Source extract Block Start

The trial began with opening statements May 8, and jurors are slated to hear closing arguments Tuesday before they begin deliberations.
The allegations involving DeLeo center in large part on the testimony of a government witness, Ed Ryan, a probation employee and former legislative liaison. He testified that O’Brien told him around 2008 to run all hires for a new probation program through Lenny Mirasolo, a top DeLeo aide. DeLeo was then chairman of the House Ways and Means Committee and was building support in the competitive race for speaker.
O’Brien, according to Ryan’s testimony, told him that they wanted to help DeLeo.
Ryan also testified that Mirasolo told him that they were seeking the support of specific legislators, including state Representative Anne Gobi, a Democrat from Spencer, and Robert Rice, a former Democratic state representative from Gardner. Several other representatives testified that they also received unsolicited offers of probation jobs for friends.
The representatives testified that they accepted the offer but said it did not influence their vote for DeLeo.
Young noted Monday, however, that the representatives also testified they had not received an offer like that from DeLeo before or since, a fact the judge said goes to the point to the government’s case.
“They don’t have to affirm they’re being bribed,” the judge said of the legislators’ testimony.
Prosecutors have also alleged that O’Brien sought legislative favors from DeLeo and other lawmakers in the leadership. For instance, they alleged, legislators routinely passed budget amendments protecting the probation budget from the head of the state Trial Court system, who otherwise would have had the authority to dip into probation spending.
The Legislature approved funding for an expanded electronic monitoring program around 2006, creating the jobs that were handed out to the friends of legislators.
O’Brien sought sweeping reforms that would have expanded his hiring authority, and would have given him life tenure, though those reforms were never passed.
And Charles Murphy, a former state representative who oversaw the House Ways and Means Committee, testified that DeLeo told him in 2009 at the onset of a state fiscal crisis to spare the probation budget from any cuts. The budget was ultimately cut 14 percent anyway.
Prosecutors allege that the legislative favors were part of an ongoing conspiracy. When the Legislature expanded probation’s electronic monitoring program, the wife of powerful Representative Thomas Petrolati, a Democrat from Ludlow, was hired as a program coordinator for the western part of the state, one of only two positions created in that region. Burke’s daughter was given the other job.
Mirasolo’s son Brian, who is DeLeo’s godson, was also given a probation job and eventually became one of the youngest chief probation officers in Massachusetts’ history, allegedly over more qualified candidates. That job is one of the hires that prosecutors have alleged resulted from a bogus hiring process.
“We have always believed there is a direct quid pro quo for these hires,” Assistant US Attorney Fred M. Wyshak Jr. told Young during arguments Monday.
Monday’s hearing was meant to allow lawyers and prosecutors to argue about the charges and how jurors should be instructed on the law. Defense lawyers, for instance, had argued that Ryan’s testimony about Mirasolo’s statements to him should be excluded as hearsay. But Young agreed to allow the testimony, based on prosecutors’ contention that Mirasolo and DeLeo were unindicted coconspirators.
The judge agreed to let jurors decide on the bribery allegations, against defense objections. But he said he will stress to jurors that patronage alone is not a crime, and that “participation in the political process is encouraged.”
“The government is going to have to prove . . . there was a scheme to defraud,” the judge said. He added that he will not allow prosecutors to argue, “they’re all bad, patronage is bad, let’s send a message that patronage is bad.”

Source extract Block End

*The problem*: Reproduce the stretch of the probation trial article from "O’Brien sought sweeping" through "14 percent anyway." word for word.

Supplied information Block Start

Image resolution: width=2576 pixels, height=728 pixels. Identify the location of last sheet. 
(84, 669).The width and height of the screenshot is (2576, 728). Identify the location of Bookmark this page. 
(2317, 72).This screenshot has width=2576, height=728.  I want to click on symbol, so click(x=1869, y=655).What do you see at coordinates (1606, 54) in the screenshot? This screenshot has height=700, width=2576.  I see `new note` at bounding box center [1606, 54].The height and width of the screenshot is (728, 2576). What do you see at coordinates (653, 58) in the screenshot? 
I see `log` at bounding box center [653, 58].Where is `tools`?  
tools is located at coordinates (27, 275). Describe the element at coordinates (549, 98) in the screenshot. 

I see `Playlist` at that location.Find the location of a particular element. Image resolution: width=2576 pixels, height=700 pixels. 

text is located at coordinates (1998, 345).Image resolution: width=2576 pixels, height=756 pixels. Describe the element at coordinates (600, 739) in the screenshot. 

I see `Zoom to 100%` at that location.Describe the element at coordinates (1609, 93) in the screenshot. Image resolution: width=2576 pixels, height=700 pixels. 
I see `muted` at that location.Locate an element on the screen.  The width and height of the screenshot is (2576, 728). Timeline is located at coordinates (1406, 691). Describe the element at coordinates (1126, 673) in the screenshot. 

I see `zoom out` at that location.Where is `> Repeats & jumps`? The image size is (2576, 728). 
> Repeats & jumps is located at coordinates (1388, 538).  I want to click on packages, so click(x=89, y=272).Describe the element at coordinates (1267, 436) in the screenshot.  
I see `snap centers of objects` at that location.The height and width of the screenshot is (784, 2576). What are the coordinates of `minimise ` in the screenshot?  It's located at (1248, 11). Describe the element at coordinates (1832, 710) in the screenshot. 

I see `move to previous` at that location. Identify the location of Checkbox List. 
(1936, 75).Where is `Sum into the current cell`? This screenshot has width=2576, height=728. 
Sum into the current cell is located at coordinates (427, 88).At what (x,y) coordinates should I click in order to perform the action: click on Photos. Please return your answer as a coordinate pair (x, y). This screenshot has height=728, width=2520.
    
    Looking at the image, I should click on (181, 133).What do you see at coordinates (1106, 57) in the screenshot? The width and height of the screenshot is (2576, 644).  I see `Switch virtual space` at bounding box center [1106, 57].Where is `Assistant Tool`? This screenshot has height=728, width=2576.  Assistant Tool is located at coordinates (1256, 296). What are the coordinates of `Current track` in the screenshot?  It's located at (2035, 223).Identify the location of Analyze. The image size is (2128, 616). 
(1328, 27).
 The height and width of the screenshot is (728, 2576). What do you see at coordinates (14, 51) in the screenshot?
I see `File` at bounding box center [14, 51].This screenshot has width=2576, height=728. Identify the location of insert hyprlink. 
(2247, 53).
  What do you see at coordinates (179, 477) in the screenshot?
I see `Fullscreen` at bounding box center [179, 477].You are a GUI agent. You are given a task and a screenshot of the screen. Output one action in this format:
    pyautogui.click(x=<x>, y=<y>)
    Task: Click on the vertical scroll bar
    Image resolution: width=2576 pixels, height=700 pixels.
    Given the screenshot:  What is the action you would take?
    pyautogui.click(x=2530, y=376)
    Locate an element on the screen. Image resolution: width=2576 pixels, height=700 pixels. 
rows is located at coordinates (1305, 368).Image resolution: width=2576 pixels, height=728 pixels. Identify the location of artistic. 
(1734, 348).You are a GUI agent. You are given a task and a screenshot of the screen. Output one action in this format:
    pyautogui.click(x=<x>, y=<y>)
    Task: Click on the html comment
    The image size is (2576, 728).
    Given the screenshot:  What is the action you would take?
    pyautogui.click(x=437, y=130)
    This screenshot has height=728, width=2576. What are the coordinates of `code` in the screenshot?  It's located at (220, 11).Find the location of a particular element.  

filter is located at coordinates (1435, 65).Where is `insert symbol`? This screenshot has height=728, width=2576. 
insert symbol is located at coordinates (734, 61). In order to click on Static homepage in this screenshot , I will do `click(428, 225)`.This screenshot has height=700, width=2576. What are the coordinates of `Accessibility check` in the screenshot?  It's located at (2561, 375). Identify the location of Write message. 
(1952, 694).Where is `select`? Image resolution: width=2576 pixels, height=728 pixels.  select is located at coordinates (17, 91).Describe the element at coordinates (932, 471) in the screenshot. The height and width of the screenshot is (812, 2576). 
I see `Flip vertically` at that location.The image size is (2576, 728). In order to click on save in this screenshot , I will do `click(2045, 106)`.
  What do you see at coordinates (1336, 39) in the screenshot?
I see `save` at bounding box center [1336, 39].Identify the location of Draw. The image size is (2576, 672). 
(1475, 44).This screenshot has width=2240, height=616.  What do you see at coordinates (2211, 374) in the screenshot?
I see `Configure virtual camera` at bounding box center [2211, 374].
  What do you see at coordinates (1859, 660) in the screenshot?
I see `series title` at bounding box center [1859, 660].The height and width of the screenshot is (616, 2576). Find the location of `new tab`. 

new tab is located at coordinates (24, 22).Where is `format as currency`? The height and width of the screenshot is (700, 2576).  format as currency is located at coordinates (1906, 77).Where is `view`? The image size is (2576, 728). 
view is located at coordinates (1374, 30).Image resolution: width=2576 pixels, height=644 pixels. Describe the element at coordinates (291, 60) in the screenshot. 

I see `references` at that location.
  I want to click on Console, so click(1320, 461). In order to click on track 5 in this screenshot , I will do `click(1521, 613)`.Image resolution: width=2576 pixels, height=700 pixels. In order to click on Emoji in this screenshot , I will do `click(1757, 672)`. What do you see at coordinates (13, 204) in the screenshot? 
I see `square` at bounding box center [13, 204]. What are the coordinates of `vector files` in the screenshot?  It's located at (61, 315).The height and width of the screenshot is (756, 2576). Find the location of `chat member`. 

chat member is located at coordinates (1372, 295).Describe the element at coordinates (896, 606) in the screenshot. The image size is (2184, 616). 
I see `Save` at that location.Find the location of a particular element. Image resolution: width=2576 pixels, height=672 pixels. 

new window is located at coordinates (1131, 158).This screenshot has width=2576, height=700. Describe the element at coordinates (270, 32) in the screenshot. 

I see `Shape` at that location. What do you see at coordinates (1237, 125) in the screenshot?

Supplied information Block End

*Task answer*:
O’Brien sought sweeping reforms that would have expanded his hiring authority, and would have given him life tenure, though those reforms were never passed.
And Charles Murphy, a former state representative who oversaw the House Ways and Means Committee, testified that DeLeo told him in 2009 at the onset of a state fiscal crisis to spare the probation budget from any cuts. The budget was ultimately cut 14 percent anyway.